#### [Task to carry out]
Nothing in the records below may change; print them all exactly.

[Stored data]
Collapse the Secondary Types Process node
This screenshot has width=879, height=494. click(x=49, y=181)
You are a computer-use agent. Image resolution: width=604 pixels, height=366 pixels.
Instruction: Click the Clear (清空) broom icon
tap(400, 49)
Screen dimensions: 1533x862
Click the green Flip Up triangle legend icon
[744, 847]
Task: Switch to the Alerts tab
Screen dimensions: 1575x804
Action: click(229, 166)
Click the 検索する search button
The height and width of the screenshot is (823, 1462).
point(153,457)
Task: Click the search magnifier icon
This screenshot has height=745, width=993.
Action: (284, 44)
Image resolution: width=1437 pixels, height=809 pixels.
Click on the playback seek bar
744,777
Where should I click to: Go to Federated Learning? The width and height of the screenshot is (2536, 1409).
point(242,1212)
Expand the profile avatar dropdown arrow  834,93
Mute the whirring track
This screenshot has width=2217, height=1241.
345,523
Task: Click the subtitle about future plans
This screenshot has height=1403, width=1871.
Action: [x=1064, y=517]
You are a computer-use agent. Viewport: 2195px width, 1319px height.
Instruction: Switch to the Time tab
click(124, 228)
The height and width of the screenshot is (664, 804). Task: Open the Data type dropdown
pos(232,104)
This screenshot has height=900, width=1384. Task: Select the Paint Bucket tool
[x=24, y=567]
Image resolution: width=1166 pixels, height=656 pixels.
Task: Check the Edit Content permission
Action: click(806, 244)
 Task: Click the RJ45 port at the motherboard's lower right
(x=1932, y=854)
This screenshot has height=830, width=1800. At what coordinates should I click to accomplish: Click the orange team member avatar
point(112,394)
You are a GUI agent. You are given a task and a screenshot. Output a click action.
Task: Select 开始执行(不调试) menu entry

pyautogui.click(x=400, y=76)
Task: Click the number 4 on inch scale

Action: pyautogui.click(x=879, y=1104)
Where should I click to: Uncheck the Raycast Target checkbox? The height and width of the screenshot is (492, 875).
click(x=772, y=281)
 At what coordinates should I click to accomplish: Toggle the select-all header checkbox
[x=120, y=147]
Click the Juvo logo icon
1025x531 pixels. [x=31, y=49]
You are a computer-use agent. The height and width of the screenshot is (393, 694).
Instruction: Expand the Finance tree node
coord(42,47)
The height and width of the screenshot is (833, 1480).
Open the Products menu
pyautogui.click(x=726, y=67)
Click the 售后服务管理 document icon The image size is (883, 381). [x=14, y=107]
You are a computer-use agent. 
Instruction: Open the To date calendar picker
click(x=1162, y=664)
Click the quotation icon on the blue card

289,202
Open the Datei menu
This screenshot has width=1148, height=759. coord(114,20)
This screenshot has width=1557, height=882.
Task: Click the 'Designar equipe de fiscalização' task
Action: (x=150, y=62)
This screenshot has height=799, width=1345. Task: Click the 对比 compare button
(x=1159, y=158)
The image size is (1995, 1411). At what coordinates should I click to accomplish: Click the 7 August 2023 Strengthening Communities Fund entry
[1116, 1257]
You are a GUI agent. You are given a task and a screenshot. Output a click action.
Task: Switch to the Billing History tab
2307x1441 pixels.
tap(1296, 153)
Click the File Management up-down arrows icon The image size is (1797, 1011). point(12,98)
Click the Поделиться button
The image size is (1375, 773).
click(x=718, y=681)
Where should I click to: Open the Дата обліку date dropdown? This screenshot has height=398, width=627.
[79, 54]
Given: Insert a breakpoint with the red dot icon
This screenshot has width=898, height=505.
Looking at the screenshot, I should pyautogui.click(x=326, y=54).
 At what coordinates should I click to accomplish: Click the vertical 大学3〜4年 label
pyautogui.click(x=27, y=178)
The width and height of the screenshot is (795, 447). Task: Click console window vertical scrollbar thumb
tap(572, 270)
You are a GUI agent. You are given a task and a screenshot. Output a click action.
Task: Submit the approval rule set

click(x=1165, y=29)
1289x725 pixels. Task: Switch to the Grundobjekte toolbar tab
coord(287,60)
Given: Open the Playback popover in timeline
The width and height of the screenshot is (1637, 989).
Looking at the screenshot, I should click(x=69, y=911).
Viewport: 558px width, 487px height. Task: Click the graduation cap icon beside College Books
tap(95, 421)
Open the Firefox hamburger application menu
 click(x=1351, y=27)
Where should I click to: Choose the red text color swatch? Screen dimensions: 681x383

#### [Reply]
Collapse the Secondary Types Process node
This screenshot has width=879, height=494. click(x=49, y=181)
You are a computer-use agent. Image resolution: width=604 pixels, height=366 pixels.
Instruction: Click the Clear (清空) broom icon
tap(400, 49)
Screen dimensions: 1533x862
Click the green Flip Up triangle legend icon
[744, 847]
Task: Switch to the Alerts tab
Screen dimensions: 1575x804
Action: click(229, 166)
Click the 検索する search button
The height and width of the screenshot is (823, 1462).
point(153,457)
Task: Click the search magnifier icon
This screenshot has height=745, width=993.
Action: (284, 44)
Image resolution: width=1437 pixels, height=809 pixels.
Click on the playback seek bar
744,777
Where should I click to: Go to Federated Learning? The width and height of the screenshot is (2536, 1409).
point(242,1212)
Expand the profile avatar dropdown arrow  834,93
Mute the whirring track
This screenshot has width=2217, height=1241.
345,523
Task: Click the subtitle about future plans
This screenshot has height=1403, width=1871.
Action: [x=1064, y=517]
You are a computer-use agent. Viewport: 2195px width, 1319px height.
Instruction: Switch to the Time tab
click(124, 228)
The height and width of the screenshot is (664, 804). Task: Open the Data type dropdown
pos(232,104)
This screenshot has height=900, width=1384. Task: Select the Paint Bucket tool
[x=24, y=567]
Image resolution: width=1166 pixels, height=656 pixels.
Task: Check the Edit Content permission
Action: click(806, 244)
 Task: Click the RJ45 port at the motherboard's lower right
(x=1932, y=854)
This screenshot has height=830, width=1800. At what coordinates should I click to accomplish: Click the orange team member avatar
point(112,394)
You are a GUI agent. You are given a task and a screenshot. Output a click action.
Task: Select 开始执行(不调试) menu entry

pyautogui.click(x=400, y=76)
Task: Click the number 4 on inch scale

Action: pyautogui.click(x=879, y=1104)
Where should I click to: Uncheck the Raycast Target checkbox? The height and width of the screenshot is (492, 875).
click(x=772, y=281)
 At what coordinates should I click to accomplish: Toggle the select-all header checkbox
[x=120, y=147]
Click the Juvo logo icon
1025x531 pixels. [x=31, y=49]
You are a computer-use agent. The height and width of the screenshot is (393, 694).
Instruction: Expand the Finance tree node
coord(42,47)
The height and width of the screenshot is (833, 1480).
Open the Products menu
pyautogui.click(x=726, y=67)
Click the 售后服务管理 document icon The image size is (883, 381). [x=14, y=107]
You are a computer-use agent. 
Instruction: Open the To date calendar picker
click(x=1162, y=664)
Click the quotation icon on the blue card

289,202
Open the Datei menu
This screenshot has width=1148, height=759. coord(114,20)
This screenshot has width=1557, height=882.
Task: Click the 'Designar equipe de fiscalização' task
Action: (x=150, y=62)
This screenshot has height=799, width=1345. Task: Click the 对比 compare button
(x=1159, y=158)
The image size is (1995, 1411). At what coordinates should I click to accomplish: Click the 7 August 2023 Strengthening Communities Fund entry
[1116, 1257]
You are a GUI agent. You are given a task and a screenshot. Output a click action.
Task: Switch to the Billing History tab
2307x1441 pixels.
tap(1296, 153)
Click the File Management up-down arrows icon The image size is (1797, 1011). point(12,98)
Click the Поделиться button
The image size is (1375, 773).
click(x=718, y=681)
Where should I click to: Open the Дата обліку date dropdown? This screenshot has height=398, width=627.
[79, 54]
Given: Insert a breakpoint with the red dot icon
This screenshot has width=898, height=505.
Looking at the screenshot, I should pyautogui.click(x=326, y=54).
 At what coordinates should I click to accomplish: Click the vertical 大学3〜4年 label
pyautogui.click(x=27, y=178)
The width and height of the screenshot is (795, 447). Task: Click console window vertical scrollbar thumb
tap(572, 270)
You are a GUI agent. You are given a task and a screenshot. Output a click action.
Task: Submit the approval rule set

click(x=1165, y=29)
1289x725 pixels. Task: Switch to the Grundobjekte toolbar tab
coord(287,60)
Given: Open the Playback popover in timeline
The width and height of the screenshot is (1637, 989).
Looking at the screenshot, I should click(x=69, y=911).
Viewport: 558px width, 487px height. Task: Click the graduation cap icon beside College Books
tap(95, 421)
Open the Firefox hamburger application menu
 click(x=1351, y=27)
Where should I click to: Choose the red text color swatch? Screen dimensions: 681x383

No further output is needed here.